I deserved this—deserved whatever pain and suffering was in store—if only for what she had endured.

Agreed.

But … but I would make it right. Somehow.

Nope! No, you absolutely will not make it right, at all. There is no way to make it “right.” You will find a way to make yourself feel less guilty.

I’m not a psychologist, okay? I can’t tell if this line of reasoning is narcissism or psychopathy. But I can tell you that it’s deeply, maliciously selfish to believe that you can make “getting someone tortured to death and killed because you pretended to be them to get out of a dangerous situation” right with “but at least I rescued my boyfriend and we get to be together in true love.”

Patrons, if you’ve read the other books, does Feyre give even one thought to Clare Beddor in them? I really have to know if this is something that haunts her for the rest of the series because frankly it should.

I must have drifted off at some point, because I awoke to the scrape of my cell door against stone.

Feyre bored herself to sleep with her self-centered bullshit. We have so much in common.

Someone slipped into my cell and swiftly shut the door—leaving it just a bit ajar.

Then they didn’t shut it. What is…

You know what, let’s just move on.

The person who’s come to her cell is Lucien.

[…] the hay crunched as he dropped to the ground before me.

HUGE NITPICK INCOMING: it’s straw, not hay. Hay is animal feed, you wouldn’t use it to cover floors. Straw is the nutritionally useless part of wheat that gets repurposed for bedding. Hayrides are rides taken in hay wagons, but the scratchy stuff you’re sitting on is straw.

That’s extremely picky but it’s such a common mistake in Medieval inspired fantasy.

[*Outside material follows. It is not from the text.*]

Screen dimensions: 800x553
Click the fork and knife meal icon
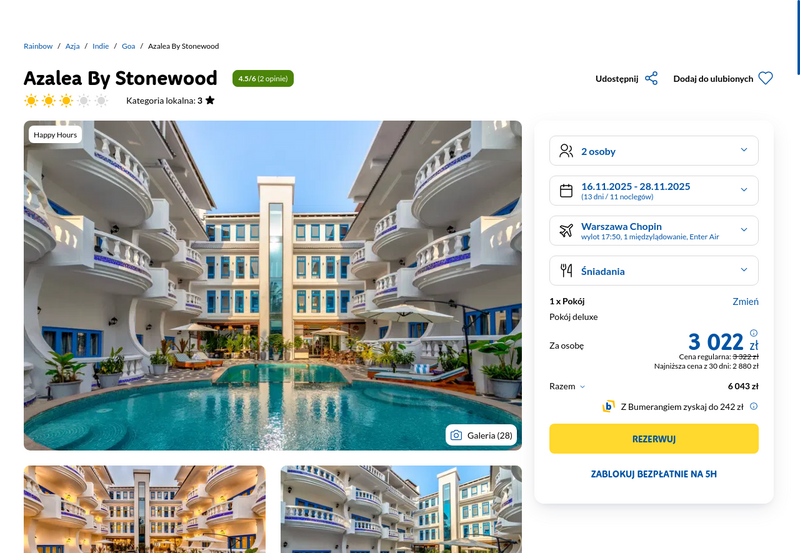point(566,270)
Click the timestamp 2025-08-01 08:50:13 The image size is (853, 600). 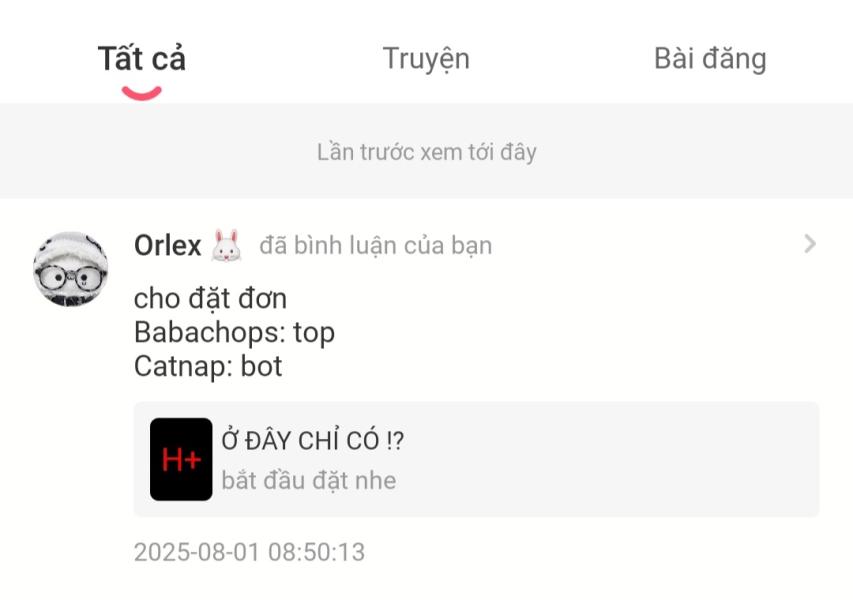point(249,552)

Lucien is like, what are you doing here? And Feyre tells him about Alis giving her a bunch of exposition.

The important thing is that Lucien voices the same issues I’ve had with Feyre showing up Under the Mountain.

“You shouldn’t have come here, Feyre,” he said sharply. “You weren’t meant to be here. Don’t you understand what he sacrificed in getting you out? How could you be so foolish?”

That’s what I’m saying! I feel like Lucien is the only character who’s following the plot but nobody ever listens to him.

“Well, I’m here now!” I said, louder than was wise. “I’m here, and there’s nothing that can be done about it, so don’t bother telling me about my weak human flesh and my stupidity! I know all that, and I … ” I wanted to cover my face in my hands, but it hurt too much. “I just … I had to tell him that I loved him. To see if it wasn’t too late.”

“Louder than was wise” should be my epitaph. But the rest of it is like… am I supposed to think that because the character recognizes that what she’s done has totally negated the purpose of Tamlin surrendering and condemning his whole court, it somehow makes sense for her to have done so? Am I supposed to think she had a good reason because she realizes it was a ridiculous thing to do in hindsight? ed.—Judging from spoilers people have given me for the rest of the series, yes. This is a common thread with Maas’s writing.

Lucien has come to take care of how broken Feyre is.

Lucien glances over his shoulder, checking the door. “The guards are drunk, but their replacements will be here soon,” […]

I’m including that bit because it has bearing on something I’m going to rage about later.

To fix Feyre’s nose, Lucien has to set it, so there’s this whole Mel-Gibson-in-Leathal-Weapon-check-out-how-tough-this-character-is moment that ultimately leads to so much pain Feyre passes out. When she wakes up, Lucien explains that he only healed her a little bit, because otherwise, Amarantha would notice that someone helped Feyre.

“And my nose?” I said, feeling it before he answered.

“Fixed—as pert and pretty as before.”

It’s important to know that Feyre is still pretty.

Feyre is like, wait a minute, why didn’t Amarantha take your power away?

“She gave me back a fraction—to entice Tamlin to accept her offer. But he still refuses her. He jerked his chin to my healed face. “I knew some good would come of being down here.”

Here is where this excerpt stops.